$43 Million for What?
The source: “Superfund Follies, Part II” by Daniel K. Benjamin, in ___PERC Reports___, March 2009.
The U.S. Environmental Protection Agency’s Superfund program was created to clean up the nation’s worst toxic waste sites and draw renters and buyers to once contaminated areas. Twenty-nine years and $35 billion later, Clemson University economist Daniel K. Benjamin writes, the program has produced an average economic benefit per site “likely quite close to zero.”
The law was passed after the Love Canal disaster captured headlines across the country. Chemicals buried in an abandoned canal in upstate New York had begun oozing into basements, turning trees and vegetation black, and pooling on lawns and on a local school grounds. Hundreds of families were evacuated, and the site was eventually cleaned up at a cost of millions of dollars.
Earlier studies of a small number of Superfund cleanups have found substantial benefits. But Superfund sites are hard to compare to average housing tracts because they are often located in poor rural areas. Economists Michael Greenstone of the Massachusetts Institute of Technology and Justin Gallagher of the University of California, Berkeley, investigated what happened to housing prices, rental rates, population movements, and overall demographics in roughly 400 areas cleaned up under the Superfund law compared with 290 similar sites that narrowly missed being included because of a lack of money. They noted that there may be health and aesthetic benefits that were not captured in their data, but the bottom line was clear: Superfund expenditures made no difference in rents, sales, or desirability of adjacent housing, either immediately or even 20 years after the cleanup.

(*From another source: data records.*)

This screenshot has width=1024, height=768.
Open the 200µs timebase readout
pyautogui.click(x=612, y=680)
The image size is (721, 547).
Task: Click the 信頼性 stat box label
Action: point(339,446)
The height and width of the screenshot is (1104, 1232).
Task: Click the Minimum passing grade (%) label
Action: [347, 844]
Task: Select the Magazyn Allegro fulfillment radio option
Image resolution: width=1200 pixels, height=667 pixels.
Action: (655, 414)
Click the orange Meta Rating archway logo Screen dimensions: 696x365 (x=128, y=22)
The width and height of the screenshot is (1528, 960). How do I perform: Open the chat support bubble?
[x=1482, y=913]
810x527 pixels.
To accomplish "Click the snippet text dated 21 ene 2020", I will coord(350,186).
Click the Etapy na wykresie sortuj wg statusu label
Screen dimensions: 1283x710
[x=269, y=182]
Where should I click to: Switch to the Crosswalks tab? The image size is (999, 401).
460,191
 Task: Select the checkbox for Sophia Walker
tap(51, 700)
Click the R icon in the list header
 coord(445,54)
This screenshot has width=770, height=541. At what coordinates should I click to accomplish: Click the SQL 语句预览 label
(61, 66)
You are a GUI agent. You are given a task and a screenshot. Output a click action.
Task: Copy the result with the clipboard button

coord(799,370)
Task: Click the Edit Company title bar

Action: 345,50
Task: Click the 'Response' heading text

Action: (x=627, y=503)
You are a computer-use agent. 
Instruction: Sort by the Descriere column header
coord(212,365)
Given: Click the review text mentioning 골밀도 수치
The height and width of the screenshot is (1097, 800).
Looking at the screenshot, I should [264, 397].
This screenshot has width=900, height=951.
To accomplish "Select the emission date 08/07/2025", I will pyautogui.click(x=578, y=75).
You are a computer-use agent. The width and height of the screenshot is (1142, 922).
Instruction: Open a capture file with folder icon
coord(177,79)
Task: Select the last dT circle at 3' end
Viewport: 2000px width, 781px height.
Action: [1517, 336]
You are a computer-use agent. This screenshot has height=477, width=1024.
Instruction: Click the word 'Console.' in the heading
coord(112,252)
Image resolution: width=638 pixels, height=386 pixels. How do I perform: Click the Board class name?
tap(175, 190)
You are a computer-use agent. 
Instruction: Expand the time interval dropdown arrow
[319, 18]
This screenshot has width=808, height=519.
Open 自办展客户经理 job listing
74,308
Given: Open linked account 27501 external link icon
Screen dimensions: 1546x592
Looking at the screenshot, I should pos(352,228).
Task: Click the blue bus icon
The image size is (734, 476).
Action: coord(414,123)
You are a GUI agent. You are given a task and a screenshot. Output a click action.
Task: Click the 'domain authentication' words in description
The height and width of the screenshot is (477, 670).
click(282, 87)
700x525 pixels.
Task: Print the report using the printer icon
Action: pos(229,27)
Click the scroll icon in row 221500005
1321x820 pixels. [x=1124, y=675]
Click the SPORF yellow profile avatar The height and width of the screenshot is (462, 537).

Benjamin says it’s possible that the hazards at the sites were overestimated by the EPA, or that the toxic waste areas weren’t adequately cleaned up. But when the price tag for the average Superfund cleanup is $43 million without producing measurable results, Benjamin contends, Americans should face a painful conclusion: The “Superfund program is failing and it is time to stop pretending otherwise.”